Newborns may take more than two weeks to recover their birth weight

After birth, it is normal for the baby to lose weight in the following days until he receives food and begins to gain it. It is what is known as neonatal physiological weight loss in which Normally, they lose between 5% and 7% of the newborn's weight, and at most 10%, which they should no longer reach.

It is estimated that 10-14 days after delivery, the baby should have regained their birth weight, but according to a study by researchers at the Penn State College of Medicine in Hershey (United States), between 15 and 25 percent of babies take more than two weeks to regain their birth weight.

A weight loss that must be controlled

The study published in the journal Pediatrics analyzed the data of more than 144,000 children born with a healthy weight and shows that two weeks after delivery, 14 percent of babies born by vaginal delivery and up to 24 percent of those born by caesarean section were still weighing less than when they were born.

The physiological loss is usually more significant in the first three or four days after delivery.
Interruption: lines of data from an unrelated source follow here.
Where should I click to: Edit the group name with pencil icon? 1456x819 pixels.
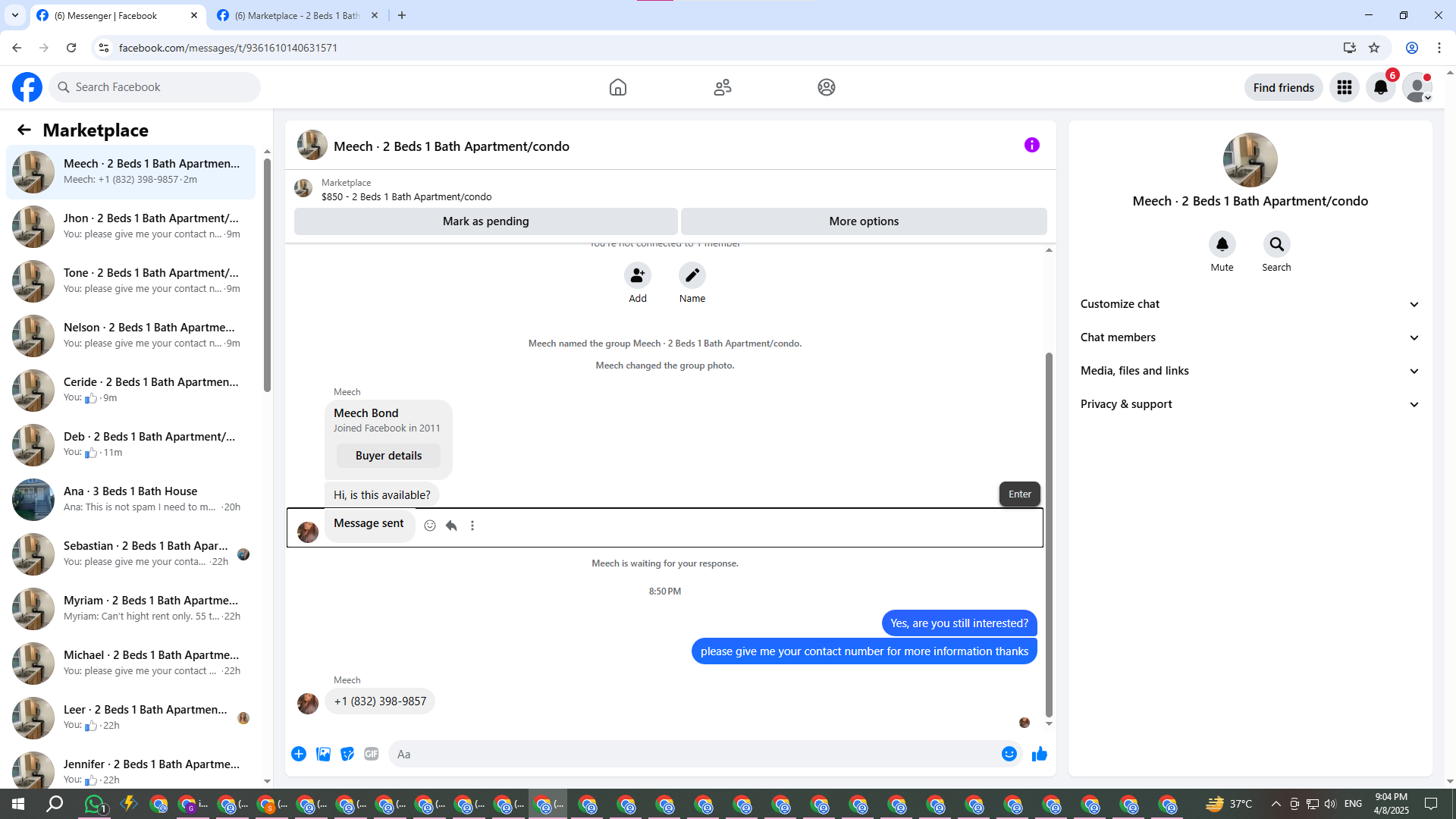(692, 275)
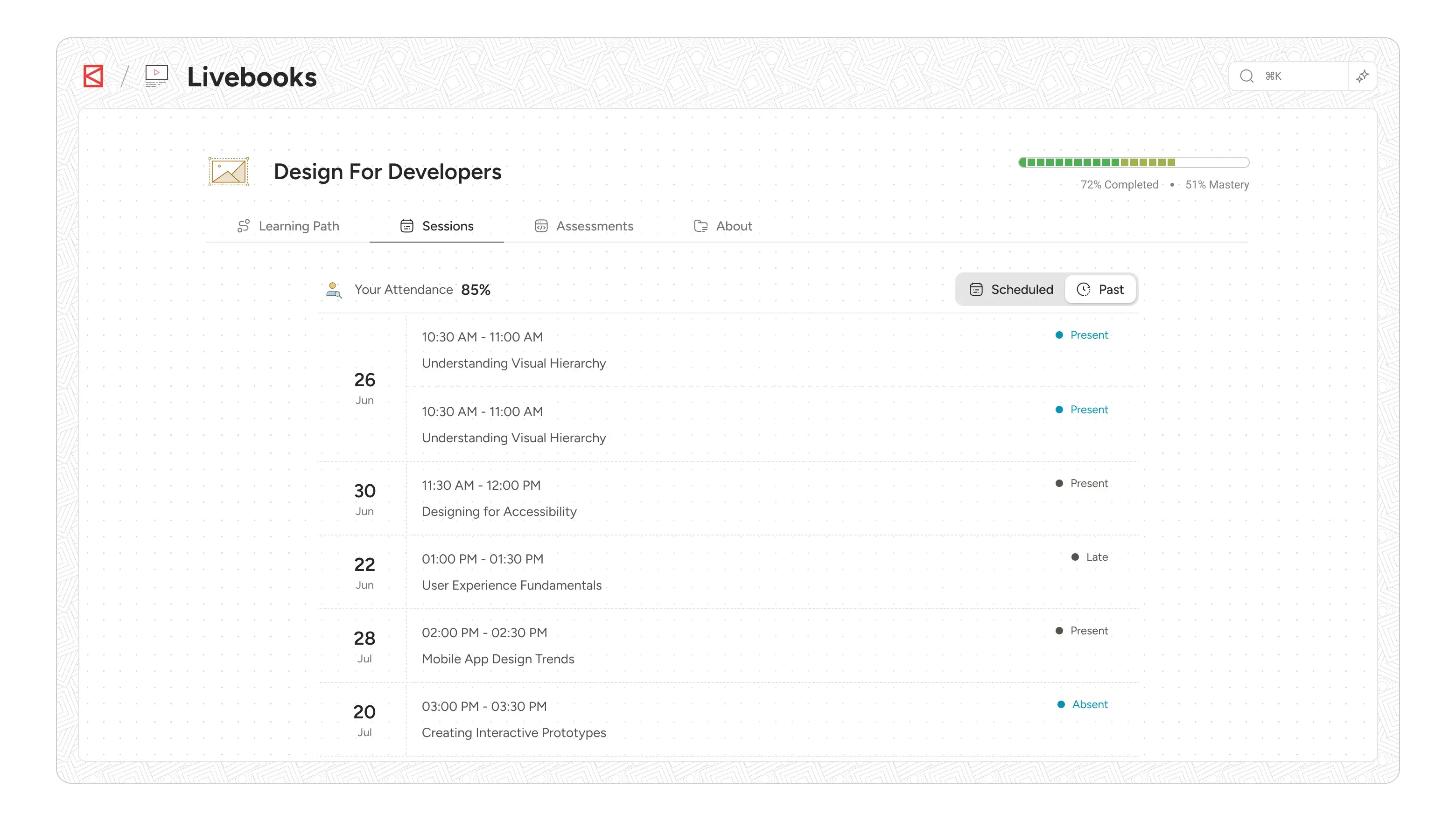Click the sparkle AI icon near search

(1362, 77)
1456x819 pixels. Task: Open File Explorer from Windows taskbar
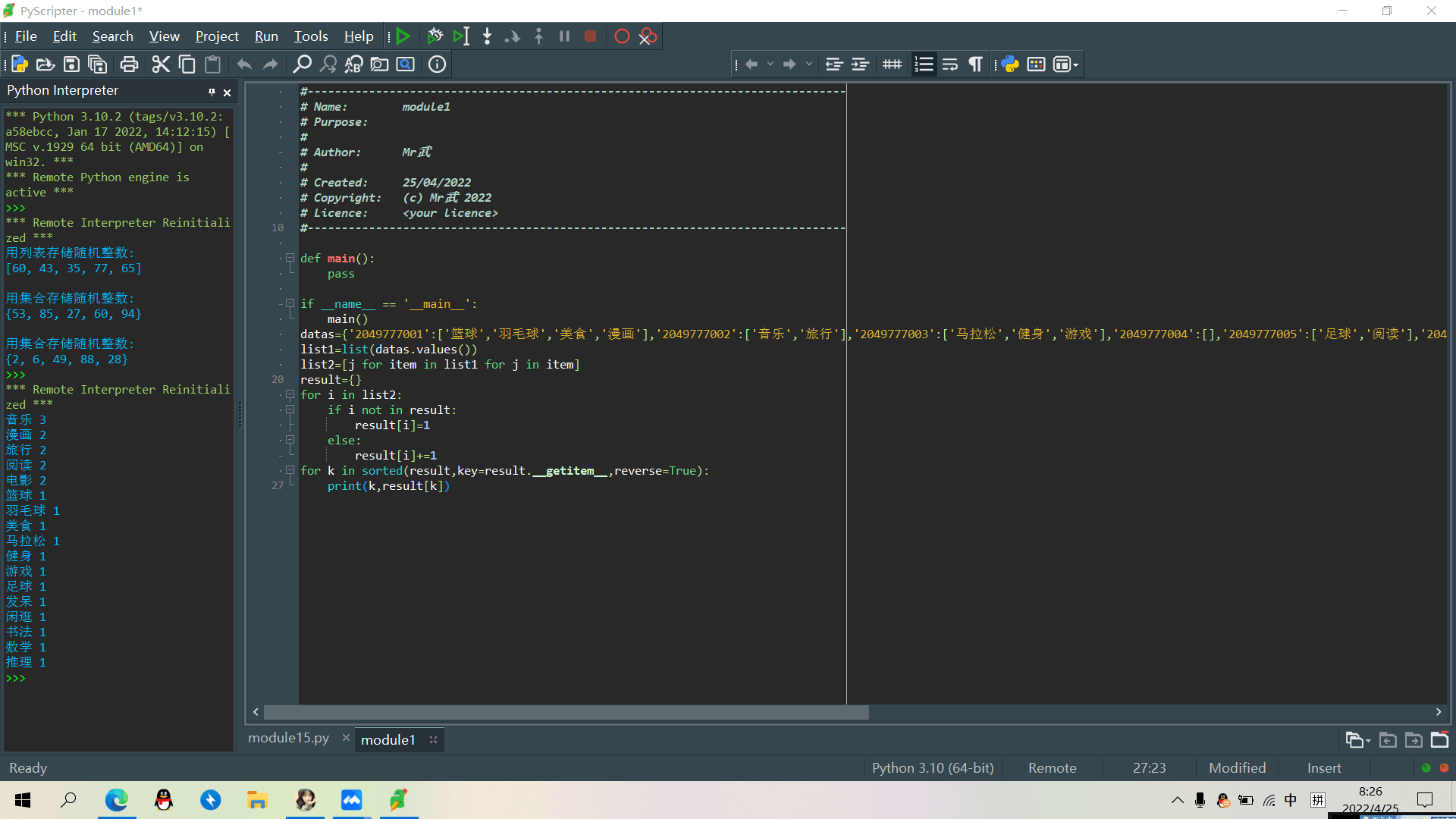pos(257,800)
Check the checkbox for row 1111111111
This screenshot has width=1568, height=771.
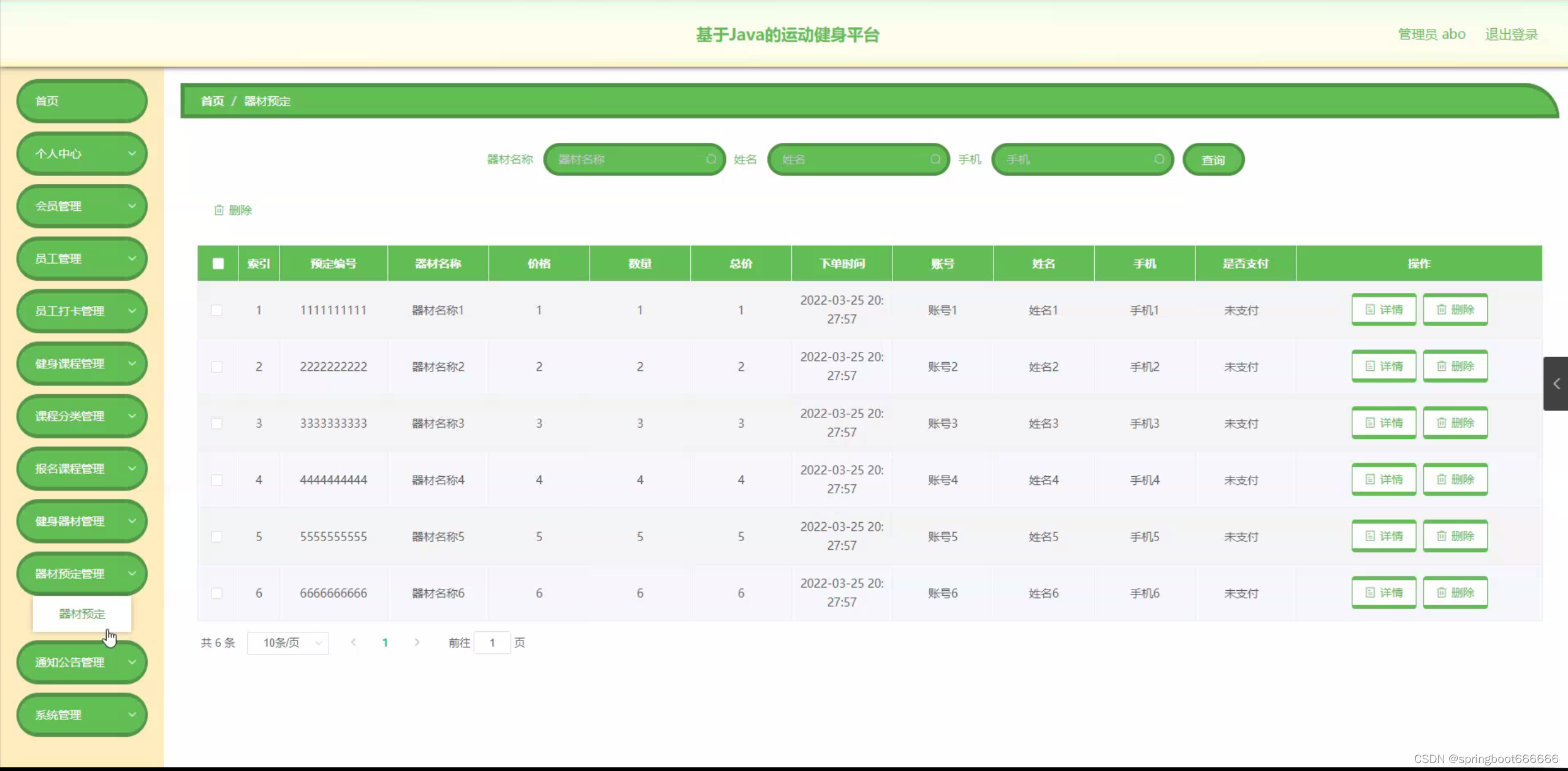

The reasons are due to the combination of three factors: the liquid that they lose through the urine, the expulsion of meconium and that they still receive little food (the first days they receive colostrum).

In the case of cesarean deliveries, they can lose even more weight because they are born more hydrated by intravenous fluids given to mothers before and during surgery.

When analyzing the data of newborn babies, after 21 days (i.e. three weeks after delivery), 5 percent of babies born by vaginal delivery and 8 percent of those born by caesarean section had not yet regained their birth weight.

A quiet

With this you want reassure parents who see that their baby has not recovered one hundred percent of the weight they had at birth even if two weeks have passed after birth.

Even so, it is always advisable to control the weight of the newborn (who carried out the study also developed an online tool to control weight loss after childbirth), as well as monitor your general condition To make sure that even if you don't gain weight as fast as expected, you are still growing healthily.

It is especially reassuring for breastfeeding mothers, since in these cases children may take longer to regain their weight:

The study authors point out:

"For families who want to breastfeed their babies, this is important to ensure that a slower recovery of the newborn's weight does not indicate that the baby is not ingesting enough milk, but is part of a normal growth pattern." said Crume.

Video: One Week Postpartum & Newborn Baby Update : Breastfeeding, C-Section Recovery, Weight Loss (May 2024).